I'm planning on being here for a year (like I did in Prague, and Korea, 6 and 10 months respectively) and so far it sounds doable. I'm living with Sarah in a two bedroom flat which is much bigger than our place in Korea. The job sounds to be a lot easier, less classes, much more professional and it seems like the teachers we've talked to all like their jobs. We have three days of training starting on Monday and then we start our jobs officially on Friday. With our experience, I'm sure this year will be cake.

So far though it's been the usual first few days in a new country. Sleeping, cup ramen, registering for a foreign card, getting lost, drinking, unpacking, getting really lost, yelling at self for forgetting to pack various items, determining if TV here is watchable (answer: yes, based only on weirdness), getting in fight with girlfriend over how lost we are. Honestly Sarah and I have both noted how we don't really feel like this is a foreign country. Is it because of how Westernized Japan is as a whole? Is it because we just spent a year (ok, 10 months) in Korea, a similar Asian country? Is it because we are such awesome world travelers that the entire globe feels like home to us? We'll find out.
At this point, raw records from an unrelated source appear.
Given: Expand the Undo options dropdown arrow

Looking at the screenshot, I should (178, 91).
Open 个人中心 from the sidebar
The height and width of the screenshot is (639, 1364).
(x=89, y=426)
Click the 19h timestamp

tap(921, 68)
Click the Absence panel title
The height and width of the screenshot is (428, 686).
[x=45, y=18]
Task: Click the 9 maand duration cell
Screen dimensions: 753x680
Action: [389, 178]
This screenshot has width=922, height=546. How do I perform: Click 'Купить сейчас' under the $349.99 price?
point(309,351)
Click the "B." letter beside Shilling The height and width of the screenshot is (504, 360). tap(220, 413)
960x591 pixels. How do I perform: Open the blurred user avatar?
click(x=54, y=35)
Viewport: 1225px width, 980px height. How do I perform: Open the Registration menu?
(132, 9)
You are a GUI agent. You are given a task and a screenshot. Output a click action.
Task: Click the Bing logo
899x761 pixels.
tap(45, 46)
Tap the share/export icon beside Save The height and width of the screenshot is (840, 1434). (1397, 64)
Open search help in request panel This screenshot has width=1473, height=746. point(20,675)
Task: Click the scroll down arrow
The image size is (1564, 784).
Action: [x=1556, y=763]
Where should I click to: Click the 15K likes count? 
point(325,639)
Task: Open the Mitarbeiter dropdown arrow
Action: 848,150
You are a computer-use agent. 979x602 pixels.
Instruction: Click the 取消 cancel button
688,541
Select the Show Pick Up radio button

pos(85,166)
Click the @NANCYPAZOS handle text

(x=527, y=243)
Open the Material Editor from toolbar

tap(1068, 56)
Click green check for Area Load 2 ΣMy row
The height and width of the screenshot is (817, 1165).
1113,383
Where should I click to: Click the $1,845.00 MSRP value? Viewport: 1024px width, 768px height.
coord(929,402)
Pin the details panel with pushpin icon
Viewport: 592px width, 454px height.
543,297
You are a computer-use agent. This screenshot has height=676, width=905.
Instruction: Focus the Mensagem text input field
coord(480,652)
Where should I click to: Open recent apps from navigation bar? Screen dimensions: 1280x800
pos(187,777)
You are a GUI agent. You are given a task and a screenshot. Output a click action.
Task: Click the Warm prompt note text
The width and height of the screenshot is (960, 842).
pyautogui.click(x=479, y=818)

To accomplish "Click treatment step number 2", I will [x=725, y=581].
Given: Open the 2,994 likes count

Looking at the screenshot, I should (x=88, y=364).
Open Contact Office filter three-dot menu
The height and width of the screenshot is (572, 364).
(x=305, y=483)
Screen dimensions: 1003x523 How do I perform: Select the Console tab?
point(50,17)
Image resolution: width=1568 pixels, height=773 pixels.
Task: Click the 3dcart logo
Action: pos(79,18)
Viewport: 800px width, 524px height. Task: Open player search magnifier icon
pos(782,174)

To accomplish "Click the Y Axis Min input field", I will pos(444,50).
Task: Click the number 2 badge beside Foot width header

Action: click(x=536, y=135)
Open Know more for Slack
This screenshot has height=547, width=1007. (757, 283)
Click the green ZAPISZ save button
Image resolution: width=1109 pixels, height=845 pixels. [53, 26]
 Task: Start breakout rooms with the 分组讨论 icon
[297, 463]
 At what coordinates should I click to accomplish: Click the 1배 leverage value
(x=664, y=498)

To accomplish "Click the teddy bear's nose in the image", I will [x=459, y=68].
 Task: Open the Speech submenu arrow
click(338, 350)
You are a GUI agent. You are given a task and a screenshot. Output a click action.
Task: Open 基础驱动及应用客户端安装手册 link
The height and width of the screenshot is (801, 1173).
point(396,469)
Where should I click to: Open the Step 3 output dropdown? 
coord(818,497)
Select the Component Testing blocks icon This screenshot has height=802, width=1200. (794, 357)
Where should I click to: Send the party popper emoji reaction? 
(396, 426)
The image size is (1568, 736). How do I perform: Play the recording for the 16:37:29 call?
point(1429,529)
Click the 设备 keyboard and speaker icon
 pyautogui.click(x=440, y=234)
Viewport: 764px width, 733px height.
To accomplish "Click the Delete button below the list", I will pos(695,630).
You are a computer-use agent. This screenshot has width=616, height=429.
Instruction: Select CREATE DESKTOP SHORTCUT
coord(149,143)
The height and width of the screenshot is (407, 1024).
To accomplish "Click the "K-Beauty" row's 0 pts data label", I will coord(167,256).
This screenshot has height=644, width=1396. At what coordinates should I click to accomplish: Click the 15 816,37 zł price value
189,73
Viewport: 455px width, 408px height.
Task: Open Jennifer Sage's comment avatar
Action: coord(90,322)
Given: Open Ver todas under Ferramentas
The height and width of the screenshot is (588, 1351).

In the meantime, I am committed to posting again and I will have pictures up as soon as I take 'em.

Hiatus

So I haven't posted anything for the last... five months. What happened? I just stopped writing. That's all. I have been busy moving home, readjusting, applying for a job, and getting ready to move to Japan (where I am now) but I could have easily been posting about what I was doing during the last 5 months, but I didn't. Apathy I guess.